First Bite: Brickside in Bethesda

The owners have outfitted Brickside in Bethesda to evoke a speak-easy. A 12-foot HD projector provides entertainment. (Sarah L. Voisin/THE WASHINGTON POST)

One of the four owners behind Brickside in Bethesda wants to make something crystal clear: Although his new watering hole and restaurant includes a 12-foot HD projector and roars as loud as a racetrack, it’s “a bar that has sports” rather than a sports bar, says Brian Vasile.

On non-game nights, offers the restaurateur, who also owns Grand Central in Adams Morgan, the space has screened a range of films that include “The Matrix” and “The Wizard of Oz.” Throwing a party? The industrial design features six garage doors that roll up and down to create zones of semi-privacy.

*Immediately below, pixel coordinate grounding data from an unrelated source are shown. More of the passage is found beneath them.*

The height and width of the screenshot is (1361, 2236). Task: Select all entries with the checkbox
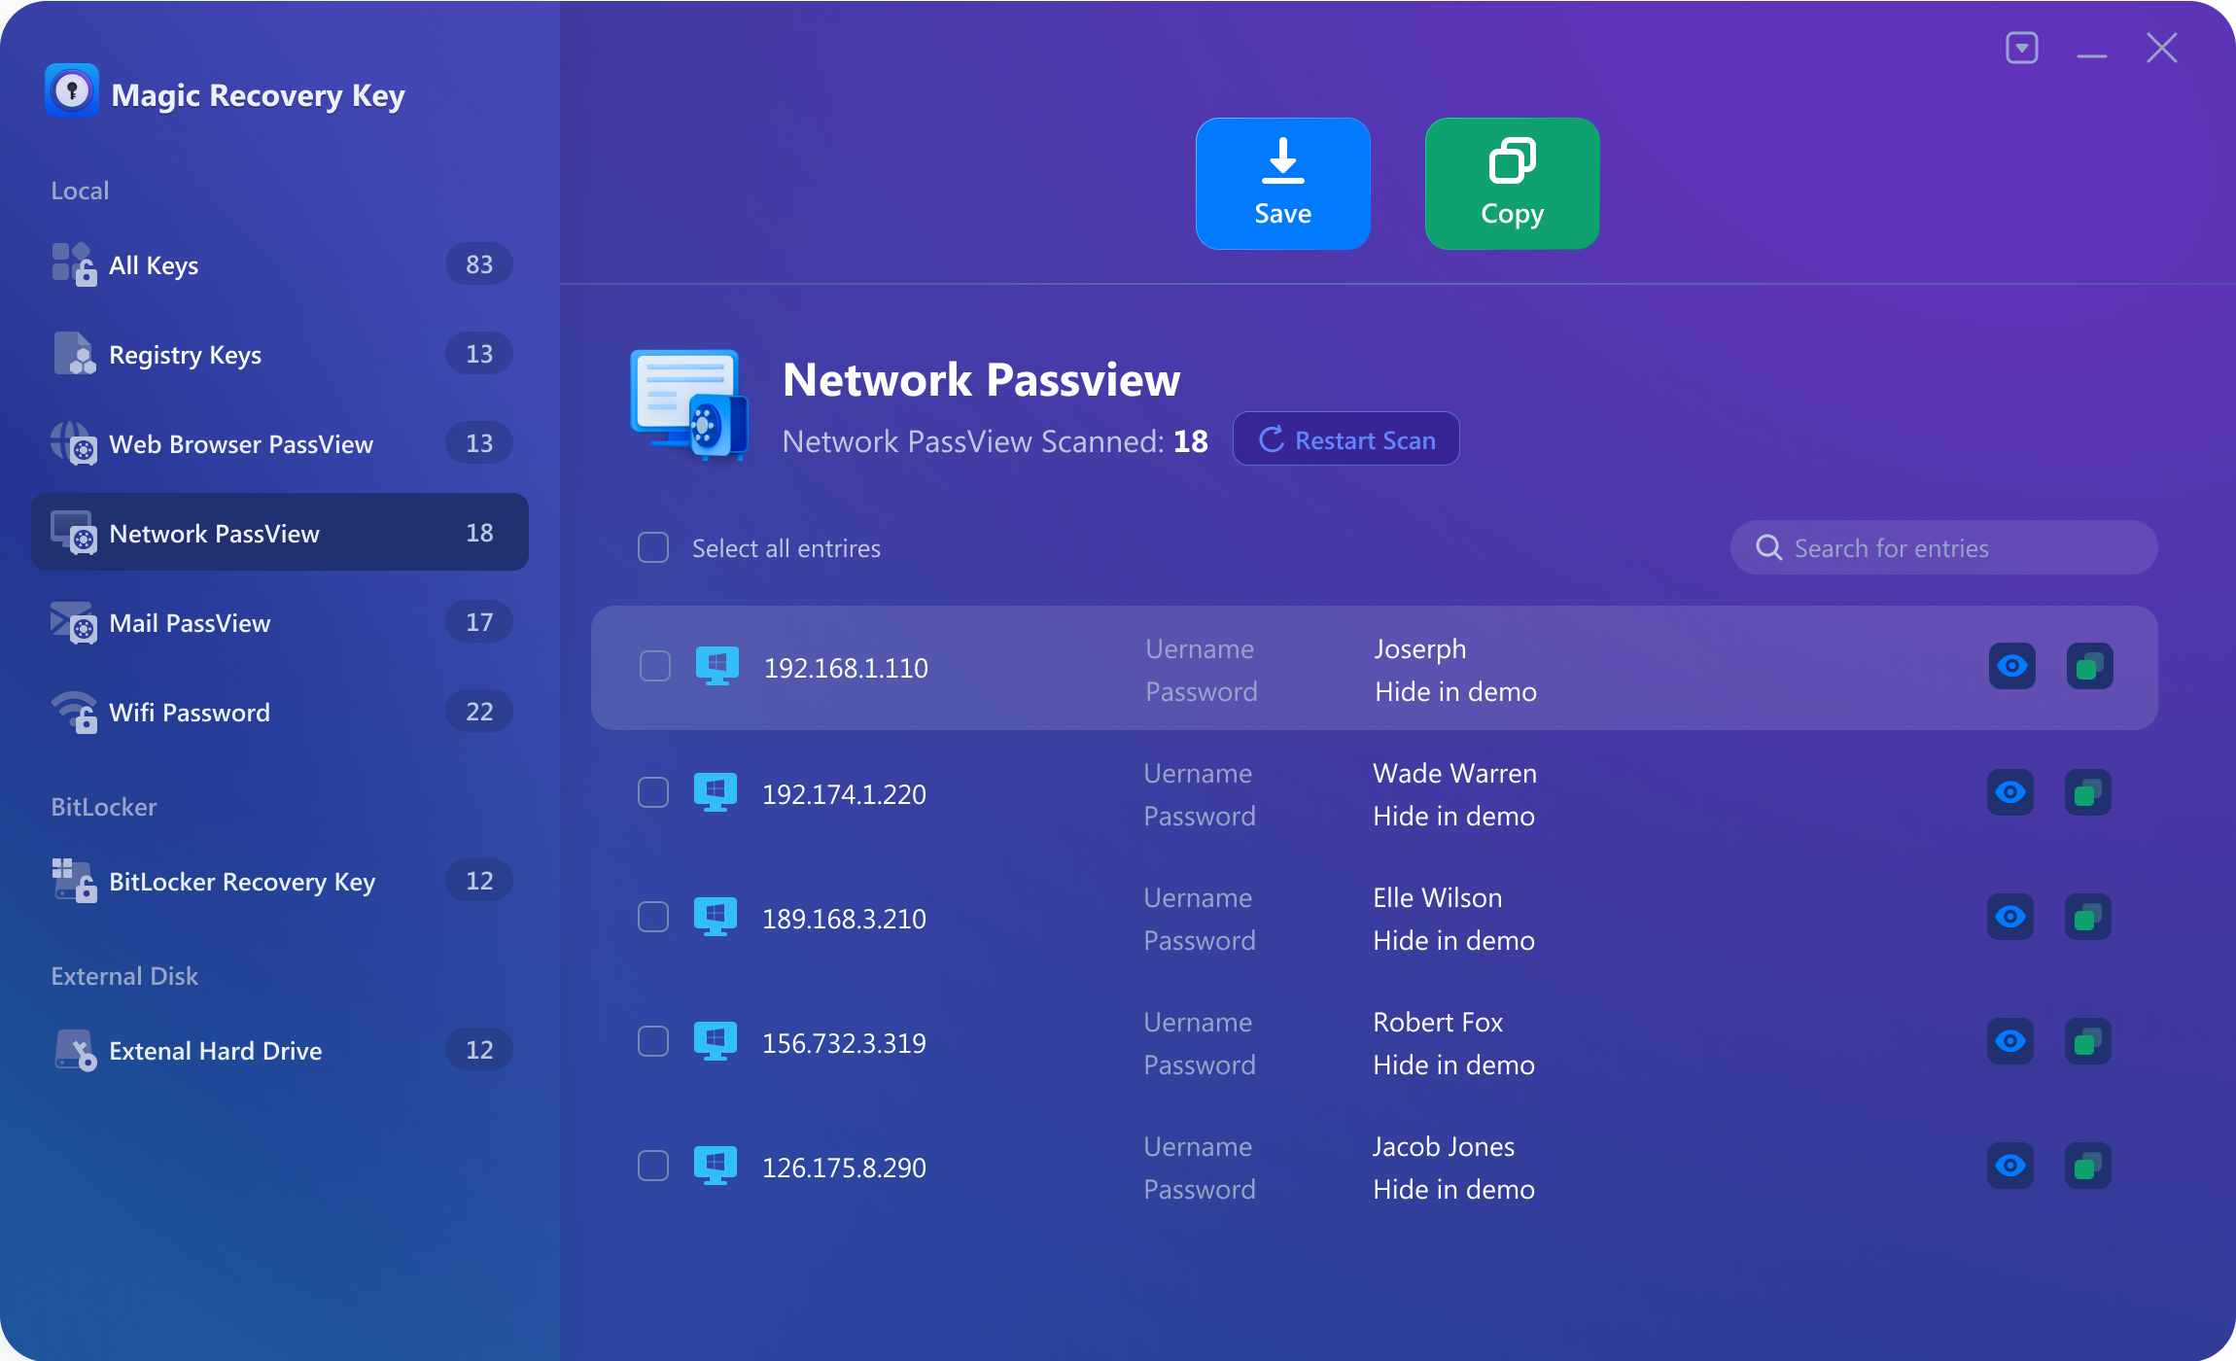point(652,547)
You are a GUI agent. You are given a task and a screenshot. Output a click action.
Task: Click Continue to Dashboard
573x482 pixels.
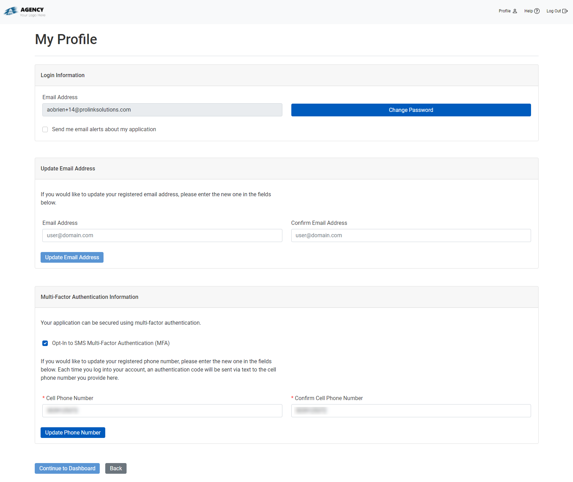pos(67,468)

Brickside’s soaring brick wall, meanwhile, is the owners’ playful attempt to make you believe you’re eating and drinking in a former speak-easy. “Vote Against Prohibition” reads a faint white message. Martinis and boozy punches call from the cocktail list.

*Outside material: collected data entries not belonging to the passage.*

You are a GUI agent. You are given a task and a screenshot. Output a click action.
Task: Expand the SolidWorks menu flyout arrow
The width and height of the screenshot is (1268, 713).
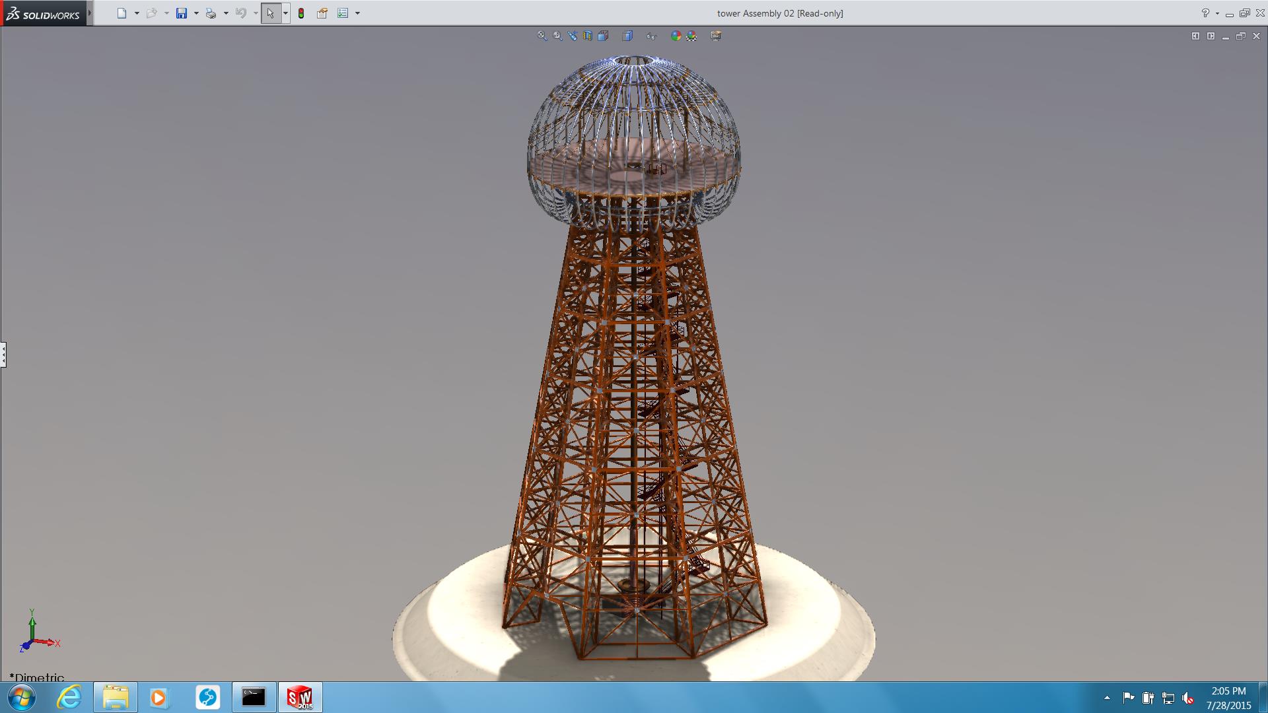click(x=90, y=13)
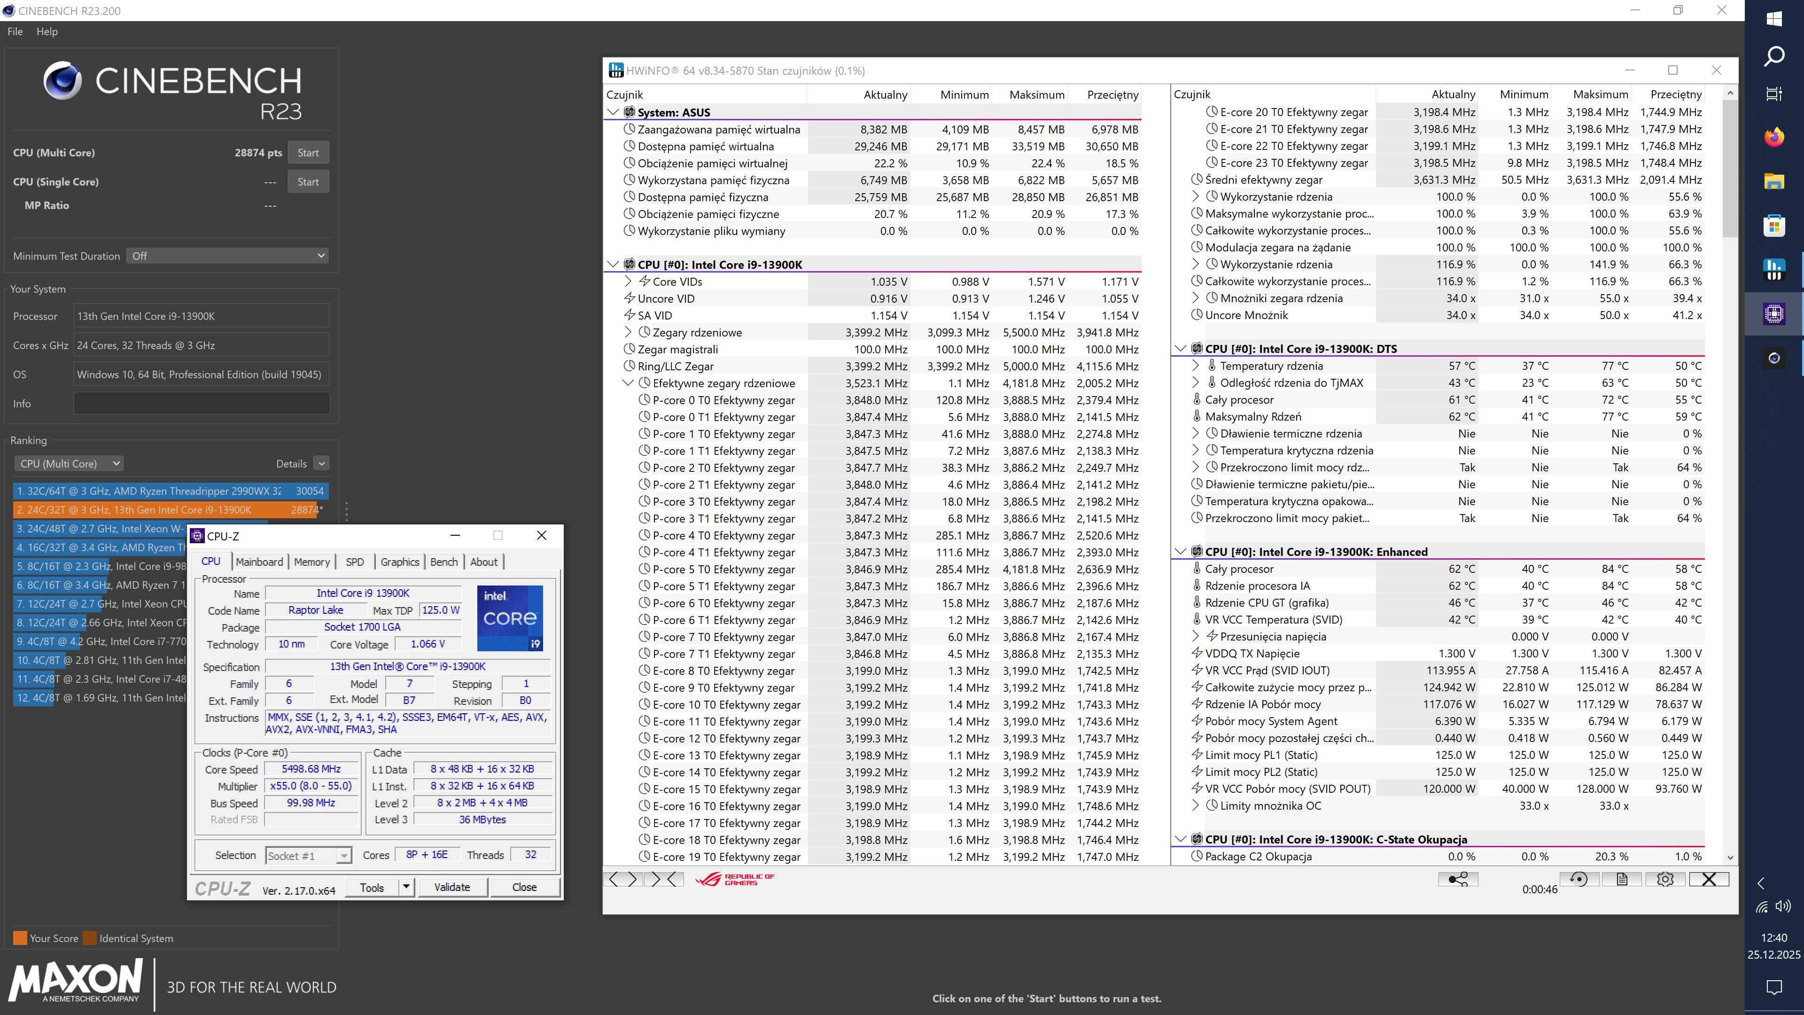Collapse Efektywne zegary rdzeniowe tree
The height and width of the screenshot is (1015, 1804).
click(x=628, y=383)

Pitching in on the food front is Andrea Pace, chef-owner of Villa Mozart in Fairfax, who has whipped up a menu heavy on “bar bites” — wings, spinach dip, calamari — but with more flair than at most sports bars. I mean, bars with sports.

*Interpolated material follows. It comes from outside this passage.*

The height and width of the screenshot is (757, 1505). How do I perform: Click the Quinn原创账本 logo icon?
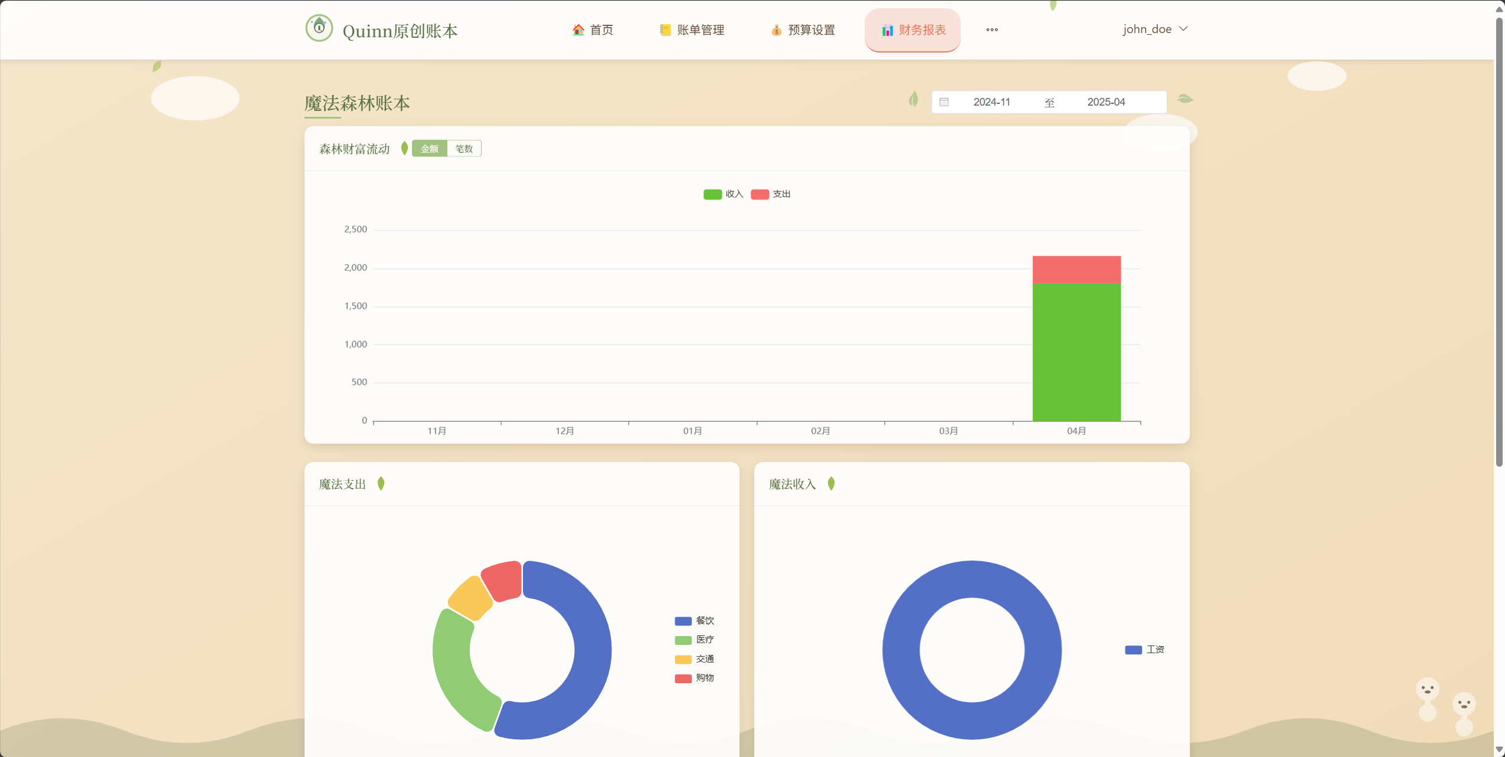tap(319, 27)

Roasted cauliflower with tahini sauce, gang? Anyone up for phyllo-wrapped shrimp? Chicken “pops” bring together three fried drumsticks glazed with barbecue sauce and accompanied by yogurt-cucumber sauce. The snack is hot, cool and tidy, thanks to bones carved clean in the kitchen. Pizzas won’t have food fans running back, but the pastas might. Three cheers for the orecchiette tossed with broccolini, pork sausage and tomato sauce revved up with crushed red pepper flakes. (The entree hails from the lunch menu at Villa Mozart.)

The check is dropped off in a Mason jar with a Tootsie Roll inside. Score!

4866 Cordell Ave., Bethesda. 301-312-6160. www.brickside Entrees, $9.95 to $20.95.

Weaned on a beige buffet a la “Fargo” in Minnesota, Tom Sietsema is the food critic for The Washington Post. This is his second tour of duty at the Post. Sietsema got his first taste in the ‘80s, when he was hired by his predecessor to answer phones, write some, and test the bulk of the Food section’s recipes. That’s how he learned to clean squid, bake colonial cakes and distinguish between nutmeg and mace.